3 Scalar quantization and rate-distortion optimization in the transform domain

Scalar quantization is efficient in the transform domain because the coefficients are decorrelated. The next logical step (after quantization) is the entropy coding of the quantization indexes. Here, depending on how the coefficients are quantized, we can trace different RD curves (all of them starting (and finising) in the same (rate, distortion) point). For example, if we compress each subband⁵ independently, we must find the quantization step sizes that select the same slope in the RD curve of each subband [4]. A RD curve is a discrete convex function where each line that connects adjacent RD points has a slope. In this context, given a target distortion or rate, the quantization step size used in each subband should generate the same slope.

4 Learned transforms

Using machine learning techniques (for example, with an artificial neural network), it is possible to build a machine-krafted transform, specifically tuned for some type of images, or at least, capable of determining specific features in the images.

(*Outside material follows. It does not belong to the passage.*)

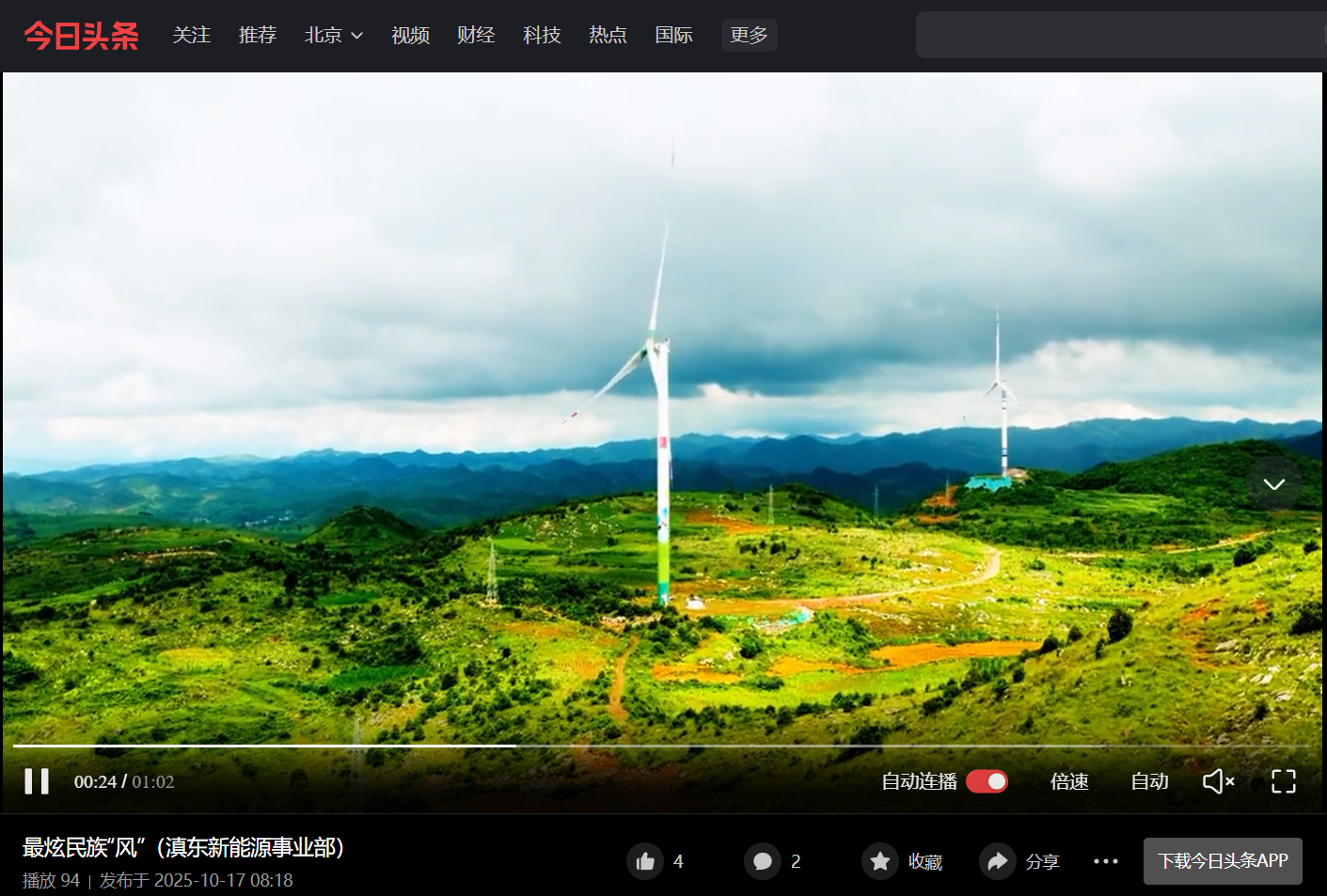Go to the 科技 channel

Potentially, learned-based image (and video) compressors are adaptive algorithms that can be more efficient than those in which the transforms are pre-defined.

5 2D-partitioning

Depending on the content of an image, it can be necessary to divide the image into 2D chunks (usually called tiles or blocks), and encode each chunk independently. In general:

Tiles are used when the image is made up of very different areas (for example, with text and natural content). Tiles are usually rectangular but can have any size, and are usually defined attending to RD or perceptual issues (for example, text is not well compressed by lossy codecs).
Blocks are smaller than tiles and, in most of cases, squared. The block partition can be adaptive and, in this case, should be found using RDO (Rate Distortion Optimization)⁶.

6 Resources

To-Do

Add a new option to the VCF codec 2D-DWT.py, that throught RDO, determine the optimal DWT basis (defined in PyWavelets). 2 points.
Create a new VCF image codec (similar to 2D-DCT.py) where the 2D-DCT is replaced by an ANN (artificial neural network). The forward transform should maximize the concentration of energy, and the inverse transform should restore the original block. To avoid transmit the coefficients of the ANN, use a model previously trained to compute the 2D-DCT, and retrain the model using only the previously encoded block of the image. For example, when encoding the second block, use the first block to fine-tune the model. For the third block, use the second block to retrain the model, and so on. 10 points.
Create a new image codec (similar to 2D-DWT.py) where the coefficients of the filters used in the 2D-DWT are determined by an ANN trained to maximize the transform gain (energy concentration). Initially use the coefficients of the filters of a well-known DWT kernel, and in subsequent iterations (levels) of the transform used the previously analyzed spatial resolution levels to fine-tune the coefficients. 10 points.

7 References

[1] Francois Chollet. Deep learning with Python. Simon and Schuster, 2021.

[2] V. González-Ruiz. The DCT (Discrete Cosine Transform).

[3] V. González-Ruiz. The DWT (Discrete Wavelet Transform).

[4] V. González-Ruiz. Information Theory.

¹We will see this with more detail later in this course.

²That depends on the position of the coefficient in the transformed domain.

³When the entropy is decreased while the information is preserved, this usually means that an entropy encoding algorithm will perform better.

⁴Quantization is a discrete operation constrained by the number of bits used to represent the quantization indexes. When the dynamic range of a signal is high, this makes possible to use more quantization levels and therefore, a higher number of available RD points.

⁵In the case of a spatial transform, a subband is form by all the coefficients that describe the same frequency components in different areas or resolutions (when available) of the image.

⁶If no other more important requirement exists, such as multiresolution.